Давид соединил зрительный зал со сценой для того, чтобы зрители были причастны к событиям, ощущали себя их участниками. Зал со сценой объединило красное полотнище. Оно спиралью проникало, пройдясь по ложам партера, на сцену, отправлялось снова в зал, через бельэтаж – на сцену, потом опять в зал, балкон второго яруса, сцена, на которую ложилось скатертью на обставленный венскими стульями стол для совнаркомовских заседаний.
Ирина Александровна рассказывала, что все репетиционные работы пошли кувырком, когда Боровский внес макет в большой репетиционный зал. Все бросились к макету, заговорили, перебивая друг друга, обнимали-целовали Давида. По словам Молостовой, «ни о каком обсуждении макета, протоколе обсуждения не могло быть и речи: актеры приняли макет художника сердцем».
Глава третья
Поездка в Москву
На глазах Давида, да и всех, кто работал тогда в театре, завертелся-закрутился роман Ирины Молостовой с Борисом Каменьковичем, выпускником балетной студии при Киевском театре оперы и балета имени Шевченко. «Всегда элегантные, доброжелательные Каменькович и Молостова были знаком какой-то шикарной, полноценной, состоявшейся творческой жизни» – так о них говорили в Киеве.

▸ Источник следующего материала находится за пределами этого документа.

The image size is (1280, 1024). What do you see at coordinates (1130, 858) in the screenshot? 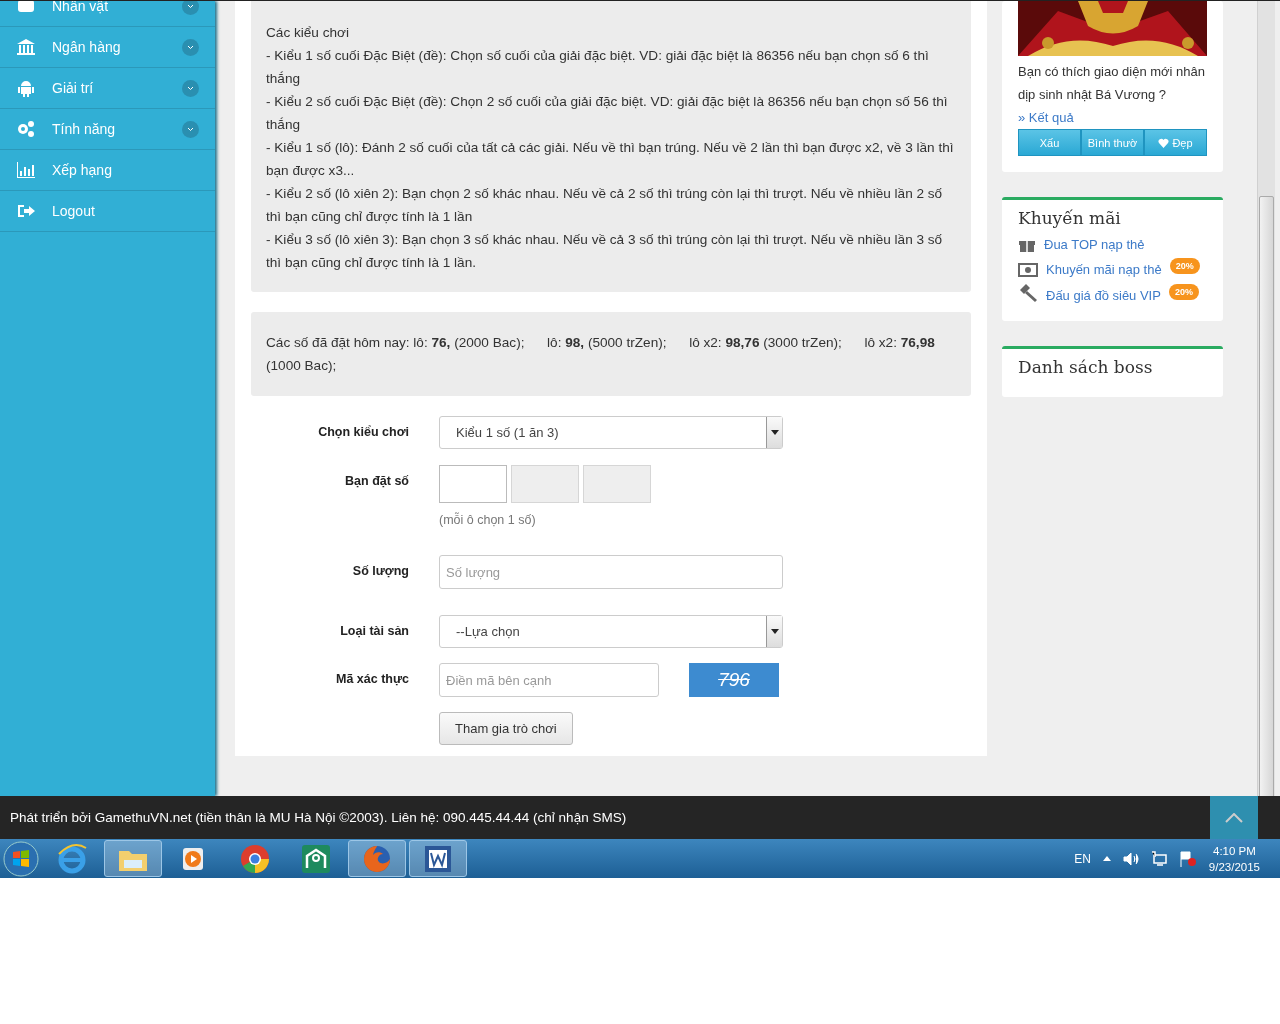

Борис Наумович в день смерти Сталина, когда все вокруг рыдали, на радостях танцевал. Удивительное дело, но его не сдали и демарш этот боком ему не вышел.
Без отступления, связанного со смертью вождя, не обойтись. Пока все плакали, а кто-то позволил себе праздничный танец, восемнадцатилетний Давид, охваченный, как он говорил, «юношеским не знаю чем», рванул в Москву на похороны Сталина. Для него, как и для всей, пожалуй, воспитанной в послевоенные годы советской детворы, он был небожителем.

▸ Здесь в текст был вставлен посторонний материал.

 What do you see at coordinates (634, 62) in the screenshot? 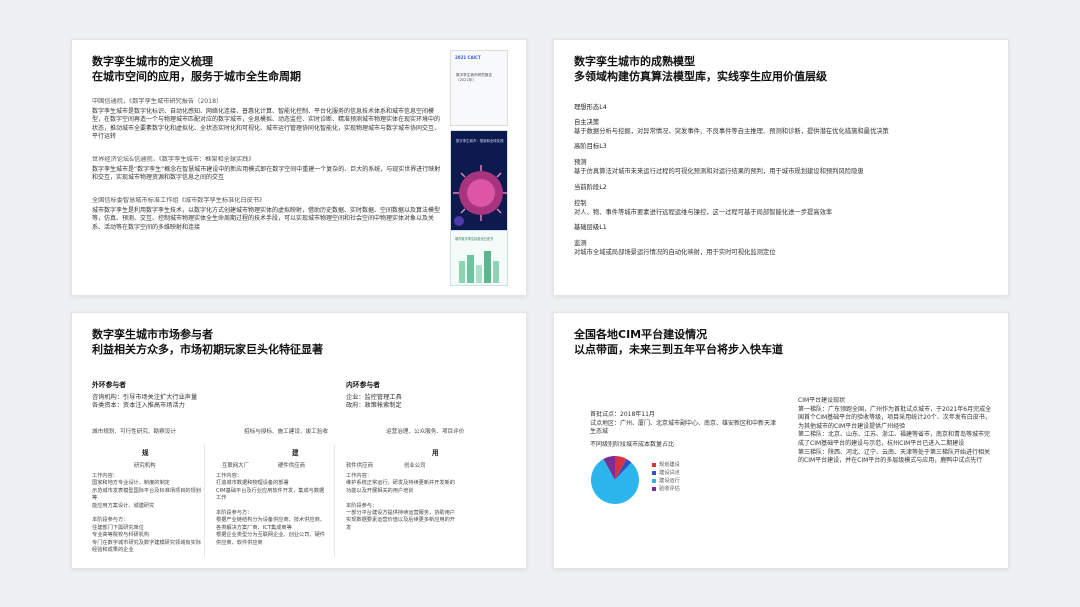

«Мы, – рассказывал Давид, – завидовали москвичам, которые на демонстрации хоть как-то, мельком, могли его увидеть. И когда этот бог умер, возникло желание хоть в этот момент каким-то путем его увидеть». Ему думалось, что Сталин будет жить вечно и он еще успеет его увидеть, поехав в Москву в праздничные дни и влившись в ряды демонстрантов.

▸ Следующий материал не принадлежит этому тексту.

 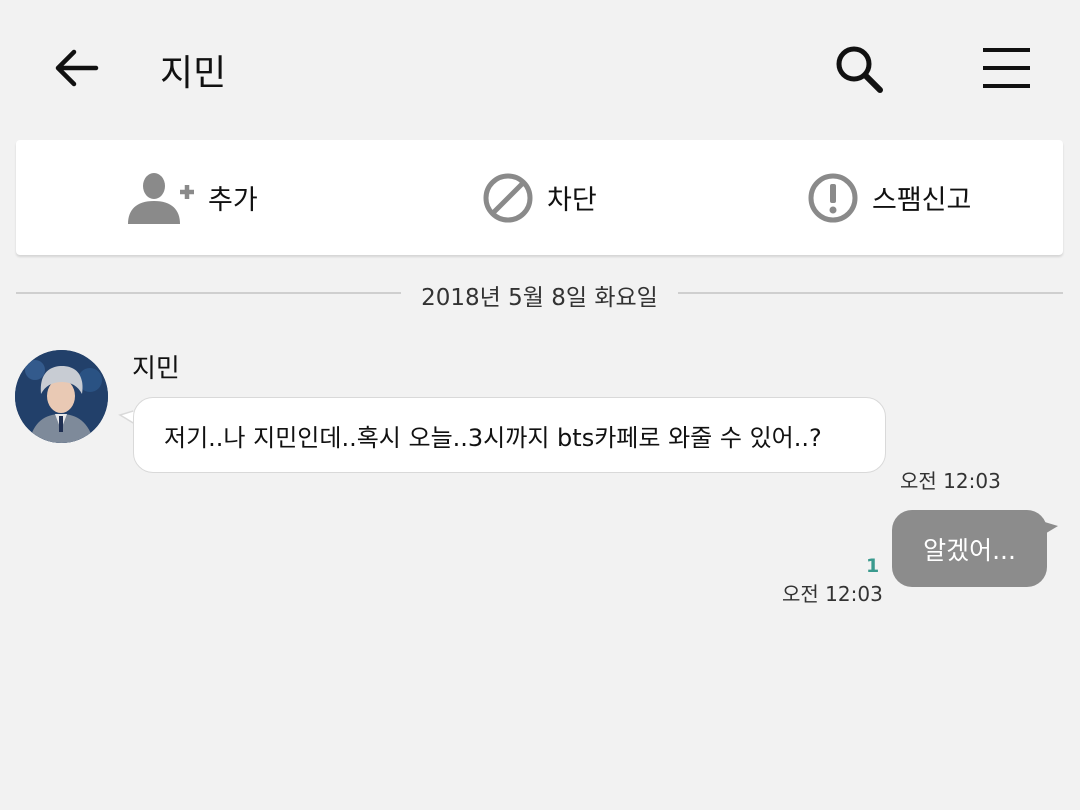 I want to click on add-contact-label: 추가, so click(x=233, y=200).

Боровский не навязывал свои поздние представления о Сталине себе тогдашнему. Странное дело, но, так и не попавший в силу сложившихся жизненных обстоятельств под исключительно мощный и порой измалывавший личность в пыль пресс пионерии и комсомола, он вырос, как говорил, «с таким нормальным почтением к вождю, который живет в Кремле. Война, День Победы. И все это совсем, совсем недавно. Никаких сомнений – Сталин велик и всё».
Давид уговорил составить ему компанию Марка – товарища по Художественной школе имени Тараса Шевченко. В поезде кто-то повязал им на левые руки траурные повязки.
Ночевали ребята в Москве у знакомых, живших у станции метро «Красные Ворота». Спали на кухне на раскладушках. Знакомые, когда Давид и Марк сказали им, что приехали на похороны Сталина, оторопели: «Да вы что! Туда нельзя пройти, уезжайте назад». И стали пересказывать уже возникшие слухи о задавленных в толпе на Трубной площади.
«Как это уехать назад? А что мы скажем в Киеве? – вспоминал Давид свои и Марка мысли в тот момент. – Походили по холодной и бесснежной Москве. Действительно, все улицы к центру были перекрыты баррикадами из военных грузовиков с солдатами. Зашли в одну столовку поесть и заодно согреться. А там, в центре между столами, посудомойка в фартуке самозабвенно, сквозь слезы, читает свои стихи о Сталине. Запомнилось, что люди слушали, не переставая есть».
Давид рассказывал Марку, как в 1951 году, когда Киевский театр приехал на гастроли в Москву и участвовал в Декаде украинского искусства, он прогуливался по Александровскому саду вдоль Кремлевской стены и, на что-то засмотревшись, остановился. И вдруг услышал голос: «Проходите». «Я, – вспоминал Давид, – сам себе не поверил, еще раз остановился. И опять человек, идущий мимо, тихо так говорит: “Про-хо-ди-те”. Я потом в театре молодым актерам рассказал, они не поверили, пошли проверять. Все точно: “проходить” разрешается, а останавливаться нельзя. А главное – “гуляющая” охрана».